Menurut buku Supervision for to days school, oleh Peter
F.Oliva ( 1984 : 84-87 ) mengemukakan beberapa model rancangan belajar mengajar
antara lain :
Model ini sangat sederhana ;
a.
Perencanaan. Isinya mengenai segala apa yang akan
diajarkan.
b.
Menetapkan bagaimana cara menyajikan pelajaran.
c.
Menyusun evaluasi hasil belajar.
Sebenarnya kalau kita melihat dilapangan tentang
bagaimana guru sekarang dalam hal indikator kinerja serta pembinaan nilai-nilai
peningkatan kualitas siswa antara lain :
a.
Masih ada guru dalam melaksanakan tugas tidak
sepenuhnya, dikarenakan dengan beberapa alasan; sibuk, urusan rumah tangga,
arisan dan lain-lain.
b. Dengan terbitnya Undang- undang Guru dan
Dosen Nomor 14 Tahun 2005 yang sangat menjanjikan dan memiliki kekuatan hukum
yang kuat bahwa guru dan dosen sudah memiliki nilai tambah yang luar biasa
maksudnya guru dan dosen dalam melaksanakan tugasnya diatur oleh Undang- undang
dan mereka berhak mendapatkan sertifikat pendidik, dengan melalui potofolio dan
juga lulus pendidikan dan latihan (PLPG).
c.
Cukup banyak para guru yang belum diberikan kesempatan
untuk mengikuti Pendidikan dan Pelatihan dilingkungan tempat mereka bekerja.
Kemudian masih ada diantara mereka belum termotivasi untuk peran serta dalam
kegiatan workshop, KKG,MGMP, seminar.

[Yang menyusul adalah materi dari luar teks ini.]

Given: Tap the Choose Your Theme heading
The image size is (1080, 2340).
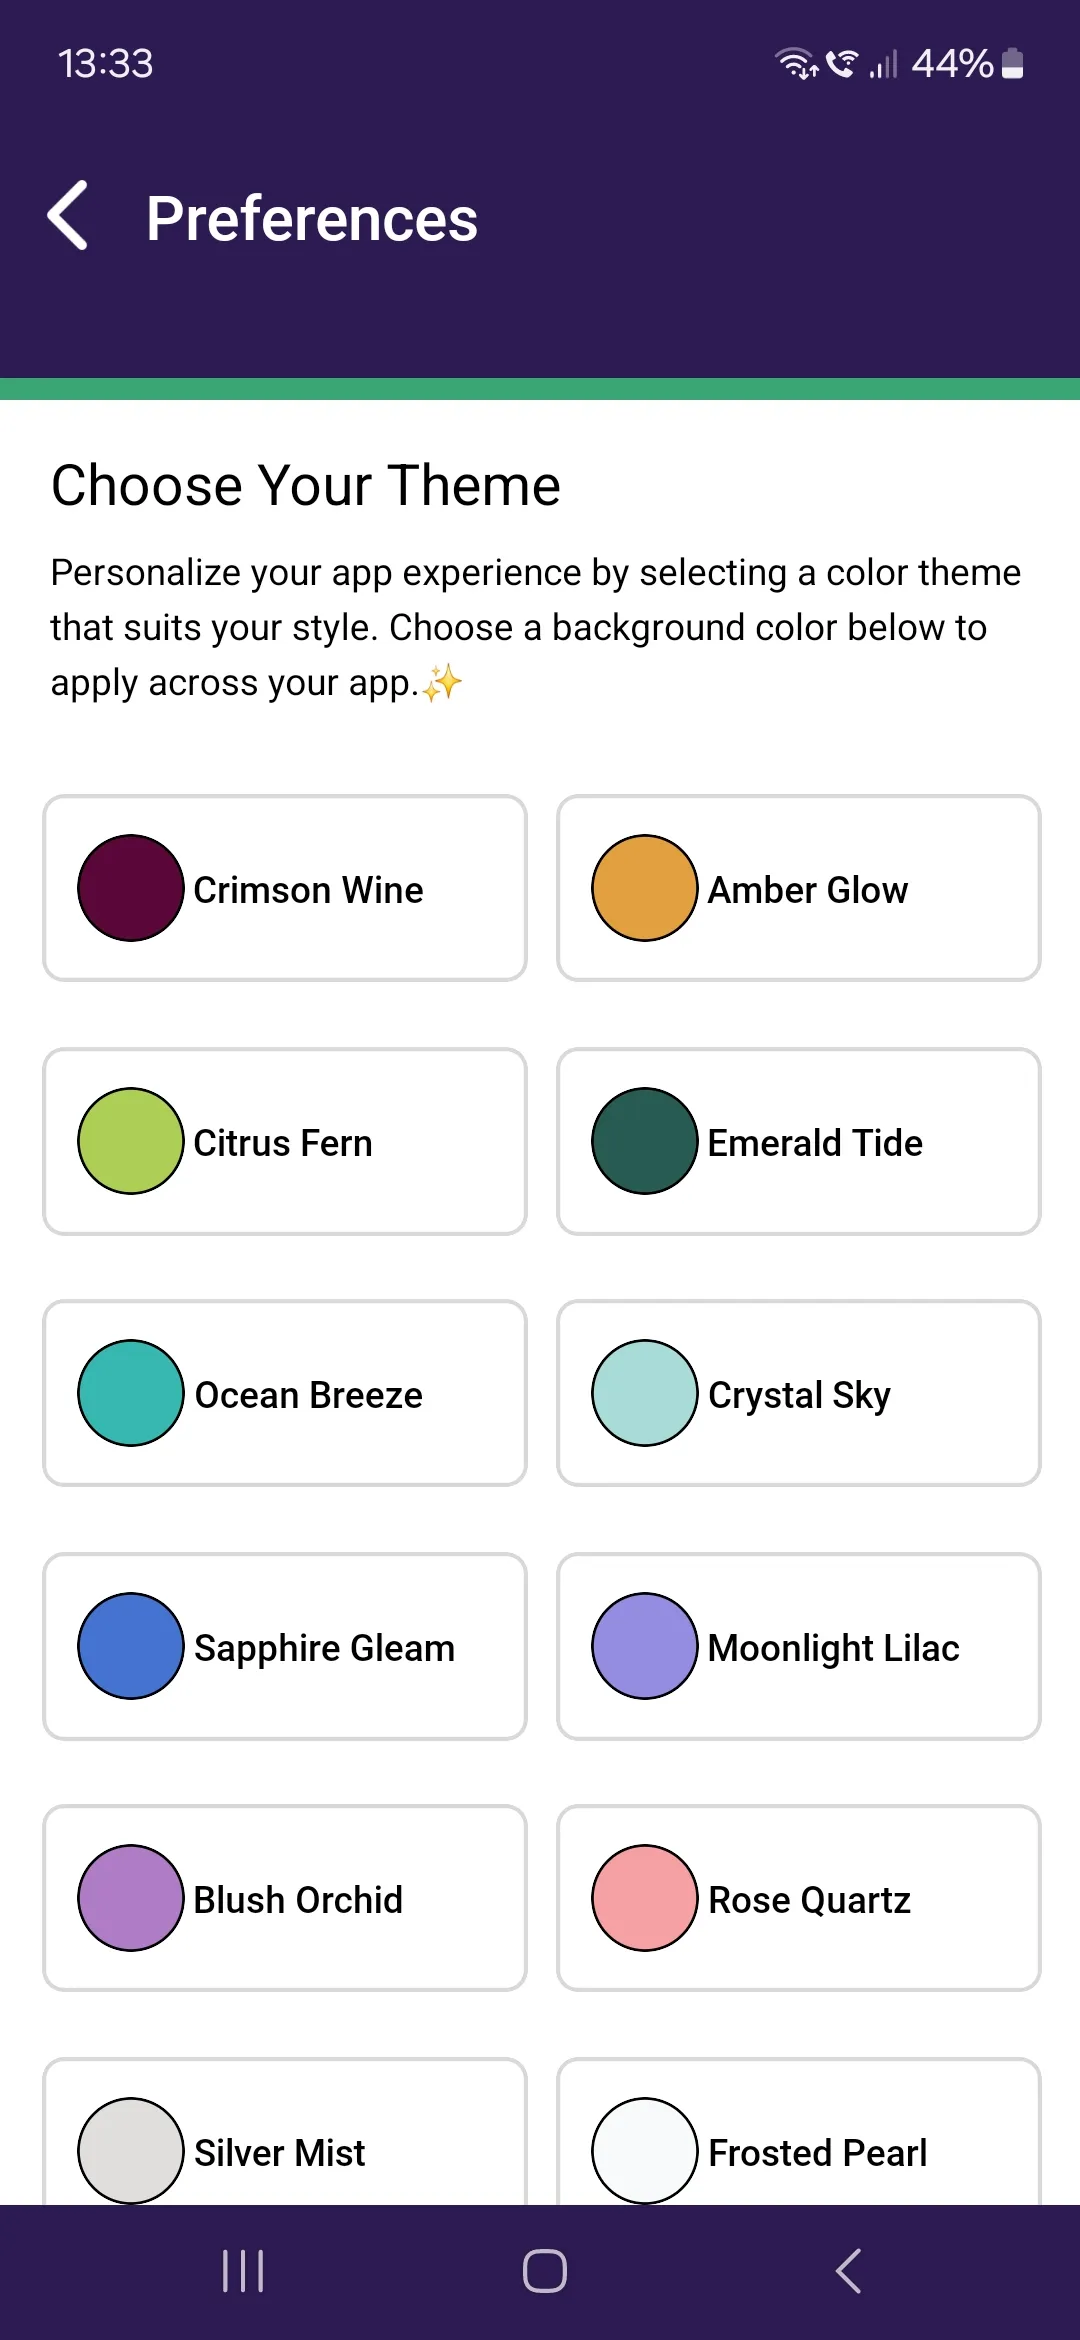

Hal ini dikarenakan berbagai macam alasan
dan sebagainya.
Oleh karena itu mari kita bersama- sama
untuk memberikan motivasi kepada guru-guru kita kedepan agar selalu memperkaya
diri dengan keilmuan serta mampu meningkatkan kinerjanya dengan baik demi
terlaksanya SDM yang berkualitas sehingga akan melahirkan siswa/ siswi yang
berkualitas juga.
H.
Manajemen Mutu Pendidikan
Menurut
Ahmad Sanusi, 39 : 2003, manajemen mutu pendidikan bagian yang sangat
integral dalam dunia pendidikan Indonesia saat ini setidaknya menghadapi empat
tantangan besar yang kompleks. Pertama, tantangan untuk meningkatkan nilai
tambah (added value), yaitu bagaimana meningkatkan nilai tambah dalam
rangka meningkatkan produktivitas serta pertumbuhan dan pemerataan ekonomi
sebagai upaya untuk memelihara dan meningkatkan pembangunan yang berkelanjutan.

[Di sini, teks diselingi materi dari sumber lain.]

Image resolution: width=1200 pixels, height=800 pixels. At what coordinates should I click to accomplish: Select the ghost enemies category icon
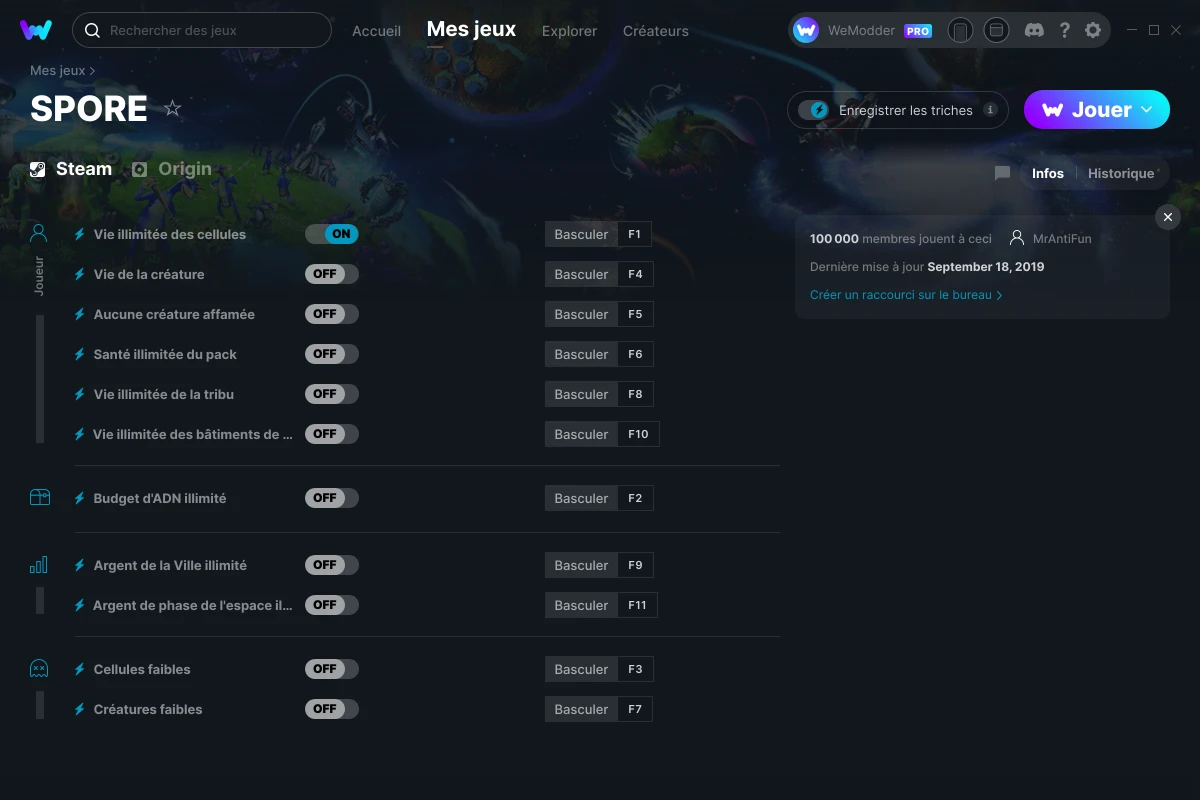click(39, 668)
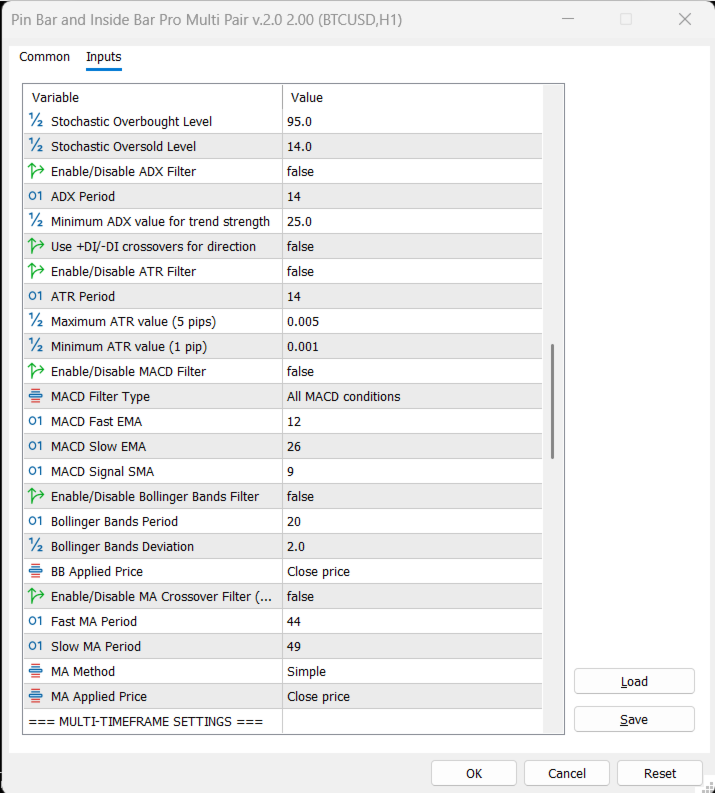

Kedua, tantangan untuk melakukan pengkajian secara komprehensif dan mendalam
terhadap terjadinya transformasi (perubahan) struktur masyarakat, dari
masyarakat yang agraris ke masyarakat industri yang menguasai teknologi dan
informasi, yang implikasinya pada tuntutan dan pengembangan Sumder Daya Manusia
(SDM). Ketiga, tantangan dalam persaingan global yang semakin ketat, yaitu
bagaimana meningkatkan daya saing bangsa dalam meningkatkan karya-karya yang
bermutu dan mampu bersaing sebagai hasil penguasaan ilmu pengetahuan, teknologi
dan seni (IPTEKS). Keempat, munculnya kolonialisme baru di bidang IPTEK dan
ekonomi menggantikan kolonialisme politik.

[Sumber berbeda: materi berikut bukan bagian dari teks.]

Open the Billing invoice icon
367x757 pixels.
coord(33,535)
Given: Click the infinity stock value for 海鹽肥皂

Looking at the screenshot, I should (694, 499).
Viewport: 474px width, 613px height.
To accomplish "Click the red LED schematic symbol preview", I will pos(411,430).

Sutaryat 2005, dewasa ini berbagai upaya peningkatan mutu pendidikan terus dilakukan oleh banyak pihak. Upaya-upaya itu dilandasi suatu kesadaran betapa pentingnya peranan pendidikan dalam pengembangan sumber daya manusia dan pengembangan watak bangsa (Nation Character Building) demi kemajuan masyarakat dan bangsa, karena memang harkat dan martabat suatu bangsa sangat ditentukan oleh kualitas pendidikannya. Dalam konteks bangsa Indonesia, peningkatan mutu pendidikan merupakan sasaran pembangunan di bidang pendidikan nasional dan merupakan bagian integral dari upaya peningkatan kualitas manusia Indonesia secara menyeluruh ( Subagyo , 2008 ). Dari berbagai studi dan pengamatan hasil analisis menunjukkan bahwa paling tidak ada tiga faktor yang menyebabkan mutu pendidikan tidak mengalami peningkatan secara merata. Pertama, kebijakan penyelenggaraan pendidikan nasional yang berorientasi pada keluaran pendidikan (output) terlalu memusatkan pada masukan (input) dan kurang memperhatikan pada proses pendidikan. Kedua, penyelenggaraan pendidikan dilakukan secara sentralistis. Hal ini menyebabkan tingginya ketergantungan pada keputusan birokrasi, dan sering kali kebijakan pusat terlalu umum dan kurang sesuai dengan situasi dan kondisi sekolah setempat. Disamping itu, segala sesuatu yang terlalu diatur menyebabkan penyelenggaraan sekolah kehilangan kemandirian, inisiatif, dan kreativitas. Hal tersebut menyebabkan usaha dan daya untuk mengembangkan atau meningkatkan mutu layanan serta keluaran pendidikan menjadi kurang termotivasi. Ketiga, peran serta masyarakat, terutama orang tua siswa dalam penyelenggaraan pendidikan selama ini hanya terbatas pada dukungan dana. Padahal, peran serta mereka sangat penting di dalam proses-proses pendidikan, misalnya dalam pengambilan keputusan, pemantauan, evaluasi, dan akuntabilitas. Ketiga faktor tersebut yang menyebabkan timbulnya Manajemen .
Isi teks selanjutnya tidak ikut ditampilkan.